Microsoft driving toward .Net unity

Microsoft's new tools are finally beginning to fulfill the promise of a unified development environment

Specialized programming languages and their supporting environments have always been tightly coupled: SQL and the database; business rules and the rules engine. It's tempting to wish for an ├╝berlanguage or one syntax to rule them all, but what really matters is a common environment. At its 2005 Professional Developers Conference, Microsoft showed that it's finally putting all of its eggs into the .Net basket.

We create specialized languages for a very good reason: to map the domains in which they operate to the mental models of programmers working in those domains. Because every real software system involves many such domains -- for example, system administration, data management, business logic -- developers have to wear different hats and speak different syntaxes. But there's a larger issue. Our specialized languages live in different environments that don't cooperate.

To solve this problem, we typically create "wormholes" to connect one language environment to another. Embedding SQL statements in other languages is the classic case, but there are many others. Perl scripts, for example, embed shell scripts, and vice versa. And JavaScript code embeds XSLT transforms, which may in turn use extensions to reach out to the operating system. In all such cases, the embedded code is a proxy to another environment that offers something unavailable in the host environment. But it is also a second-class citizen in that host environment.

Unifying environments is a greater challenge than unifying languages, yet Microsoft is making headway. Consider the three domains I mentioned above: systems, data, and business rules. Each is being brought into the .Net environment in a way that will enable powerful synergy.

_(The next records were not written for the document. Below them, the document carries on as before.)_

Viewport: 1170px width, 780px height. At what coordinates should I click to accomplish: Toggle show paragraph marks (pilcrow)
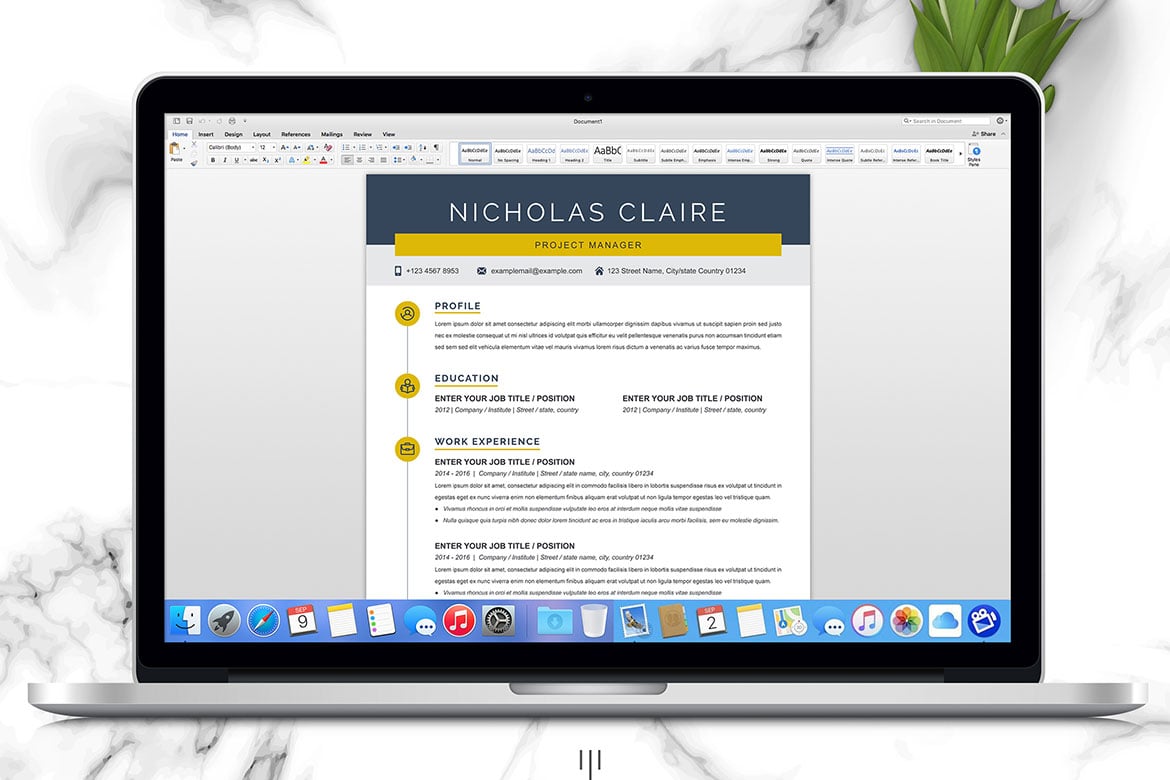point(436,147)
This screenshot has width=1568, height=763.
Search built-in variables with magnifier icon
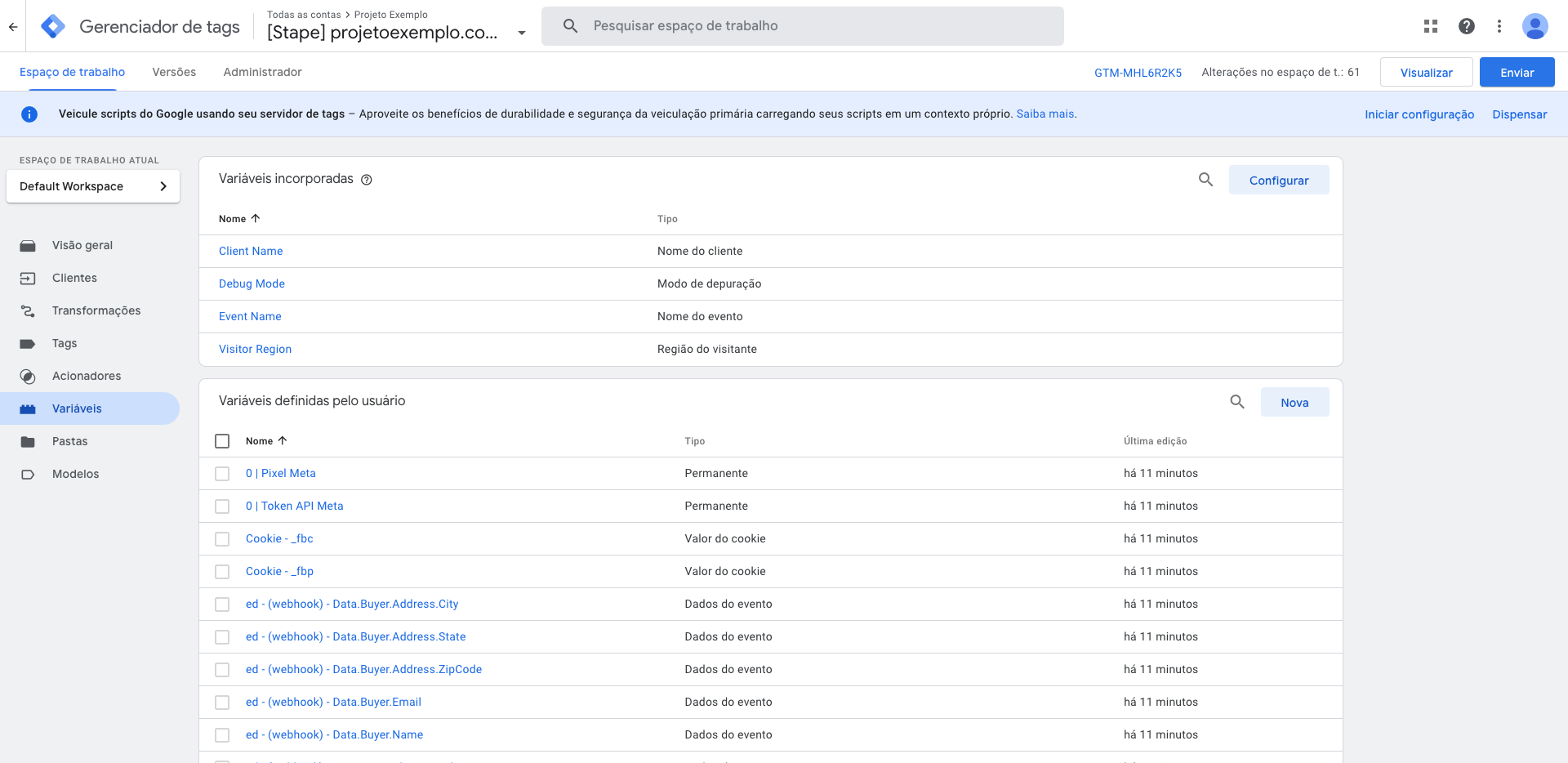pyautogui.click(x=1205, y=180)
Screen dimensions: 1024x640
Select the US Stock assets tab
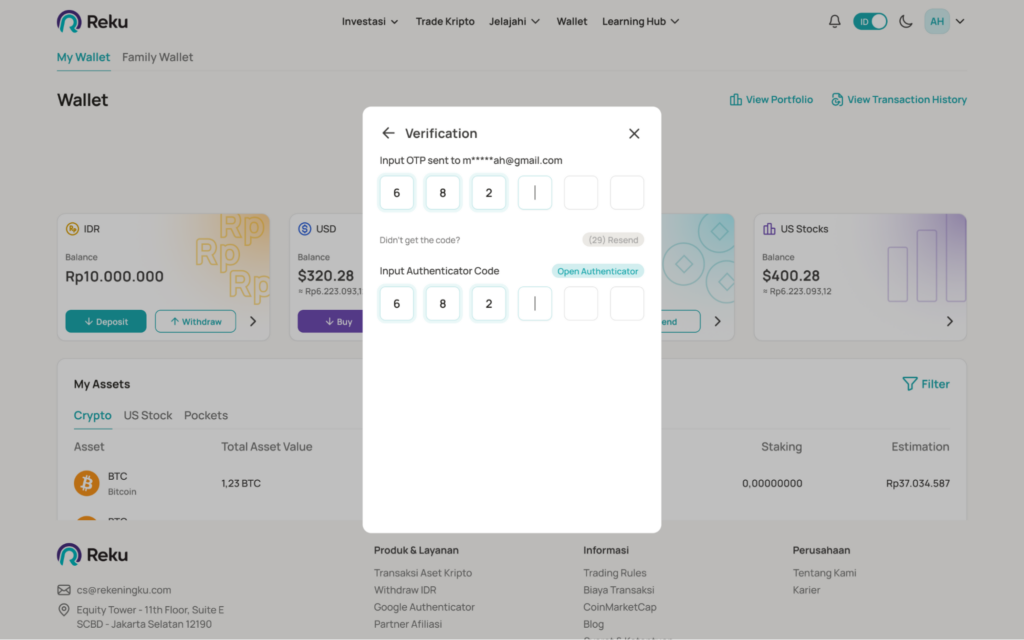pos(148,415)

In the realm of system administration, I've written before about Monad, the new shell that passes objects, rather than ASCII text, through a pipeline. Two major new initiatives in the realms of data and business rules were announced at the PDC. LINQ (language-integrated query), the brainchild of Turbo Pascal and C# inventor Anders Hejlsberg, aims to make data management a first-class citizen of the .Net environment. The Windows Workflow Foundation aims to do likewise for workflow, but that's a longer story for another column.

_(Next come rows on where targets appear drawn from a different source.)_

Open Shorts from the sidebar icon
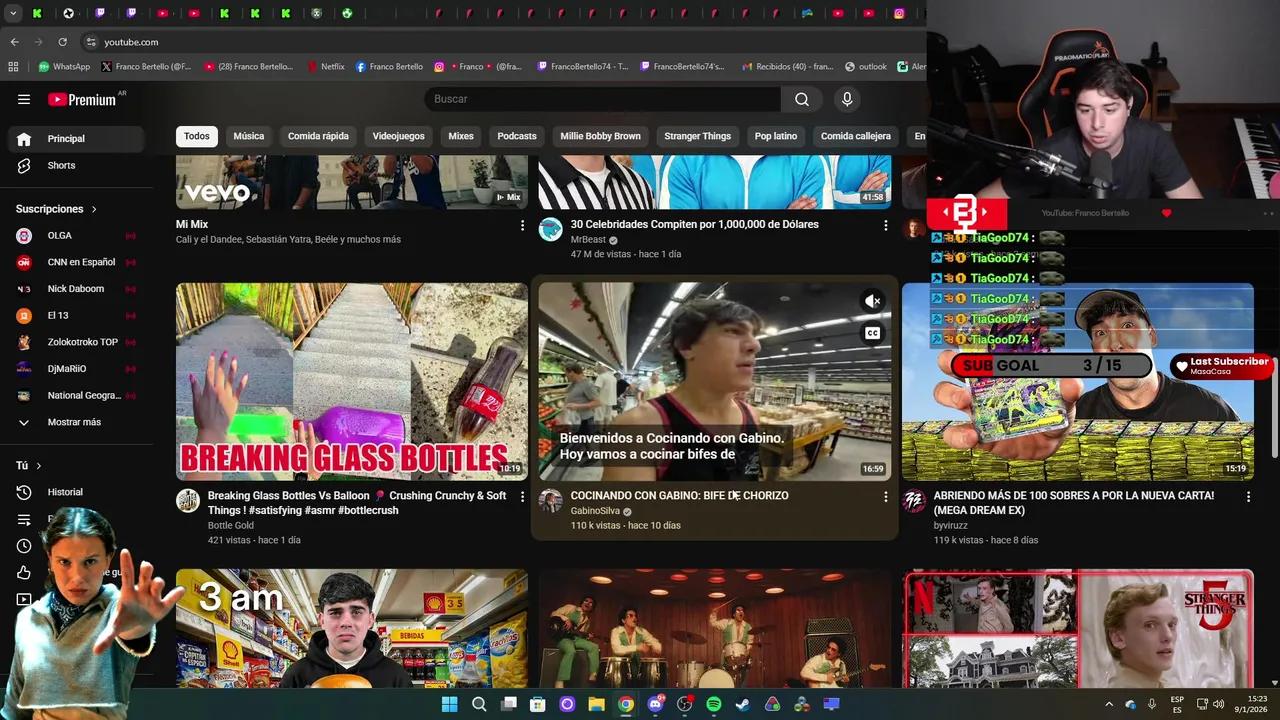Image resolution: width=1280 pixels, height=720 pixels. (x=24, y=165)
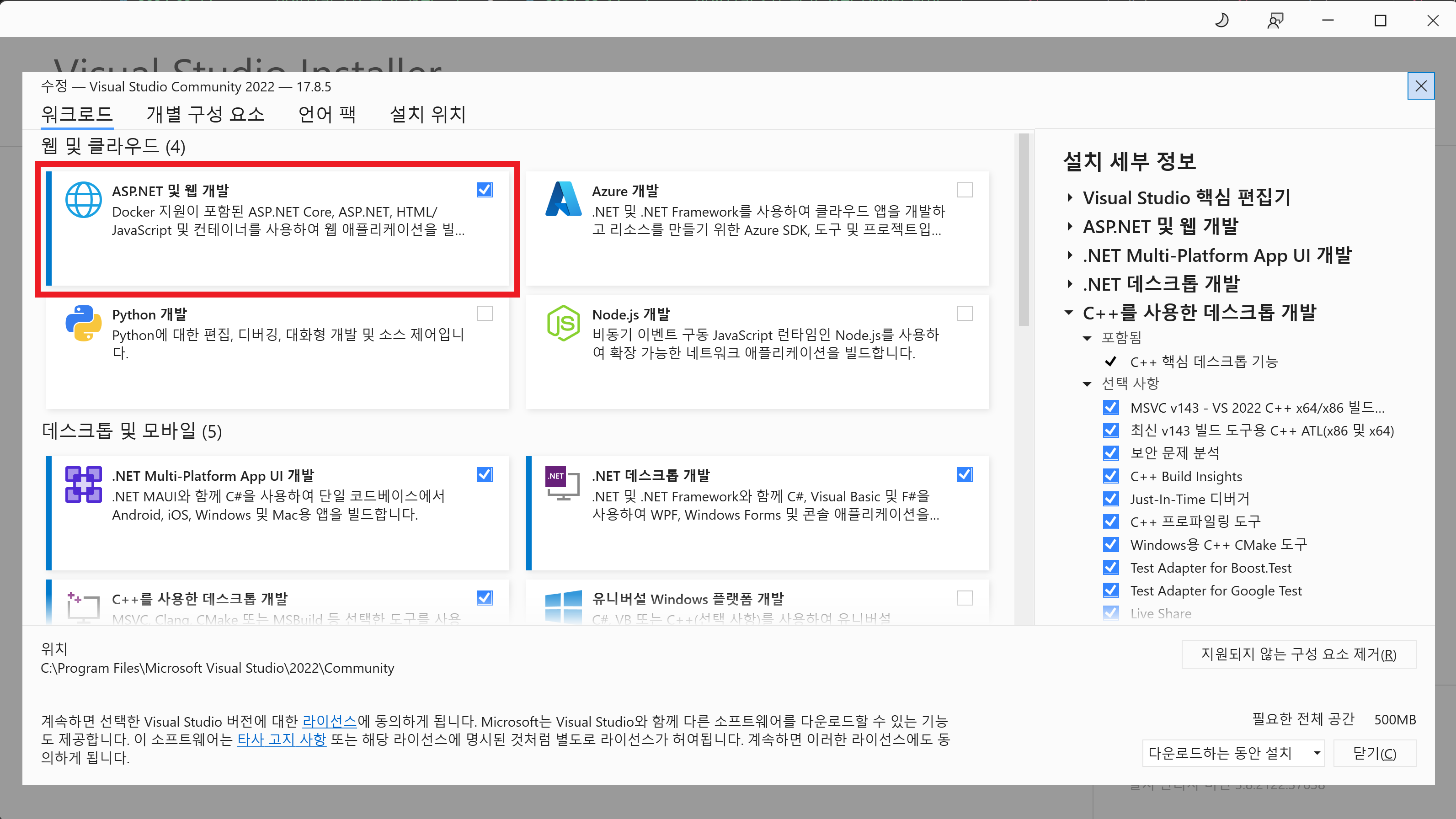Screen dimensions: 1456x819
Task: Uncheck the C++ Build Insights option
Action: 1111,476
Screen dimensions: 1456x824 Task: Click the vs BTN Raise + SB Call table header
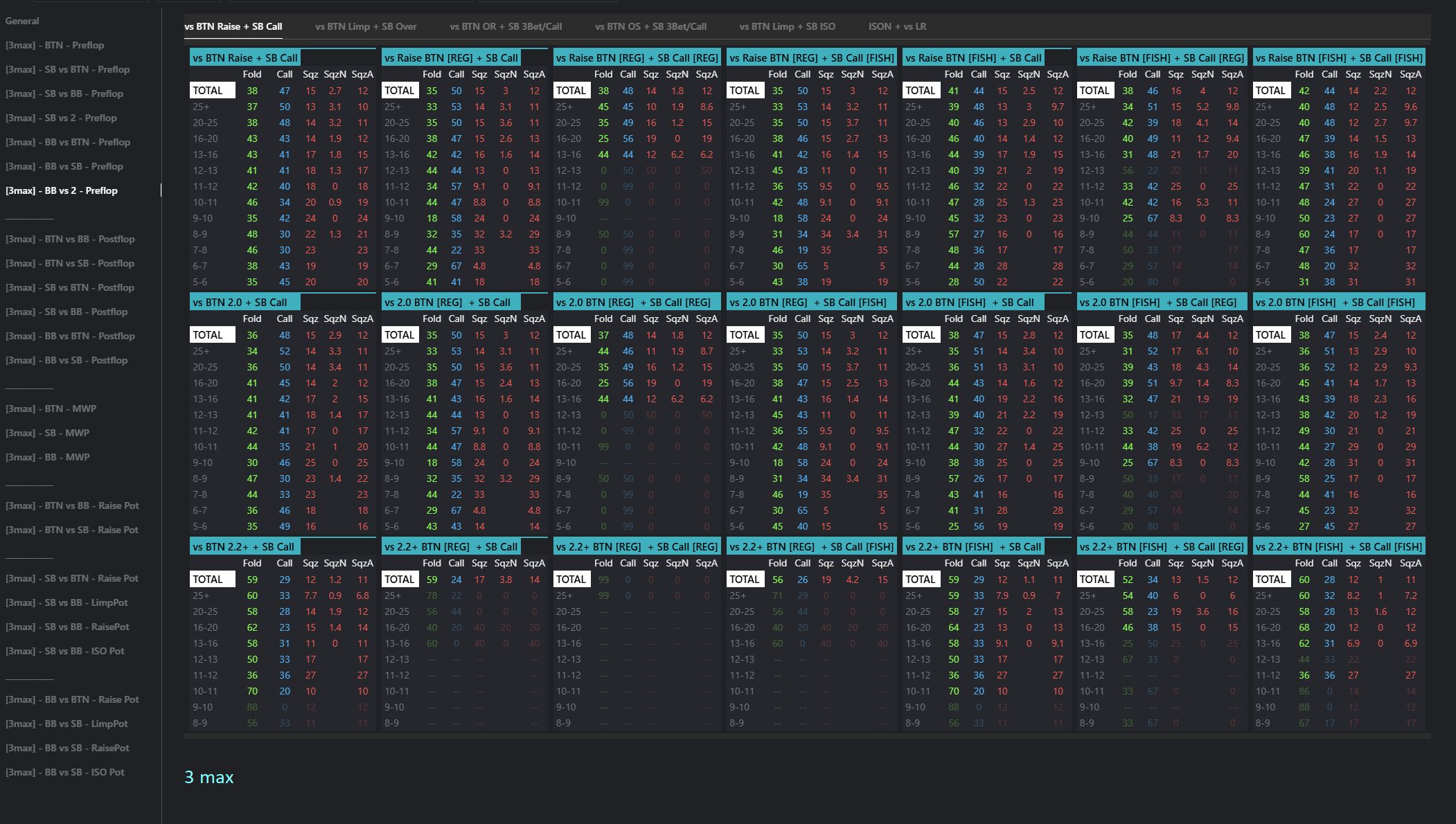(x=245, y=58)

What matters here isn't the ability to operate in these domains using the same programming language; it's not having to jump through wormholes. Using LINQ, for example, a program can query the operating system for the names of running processes and can then join those names to historical data fetched from a database.

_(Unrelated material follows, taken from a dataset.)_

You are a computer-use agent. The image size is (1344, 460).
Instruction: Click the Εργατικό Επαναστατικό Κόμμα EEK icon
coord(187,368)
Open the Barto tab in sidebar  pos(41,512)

A traditional program would get the process list via shell commands and parse the returned text. Monad, which receives self-describing objects from Windows system services, can work more intelligently than that, and LINQ ups the ante even more. It receives the same set of objects from the OS and similar ones from the database. As it operates on the merged collection, it can natively blend SQL-like data management with other activities, including system administration and workflow.

LINQ is an extraordinary innovation that turns traditional query inside out. But the bigger story from PDC 2005 is that the .Net vision of unifying many balkanized disciplines within the Microsoft ecosystem is finally becoming a reality.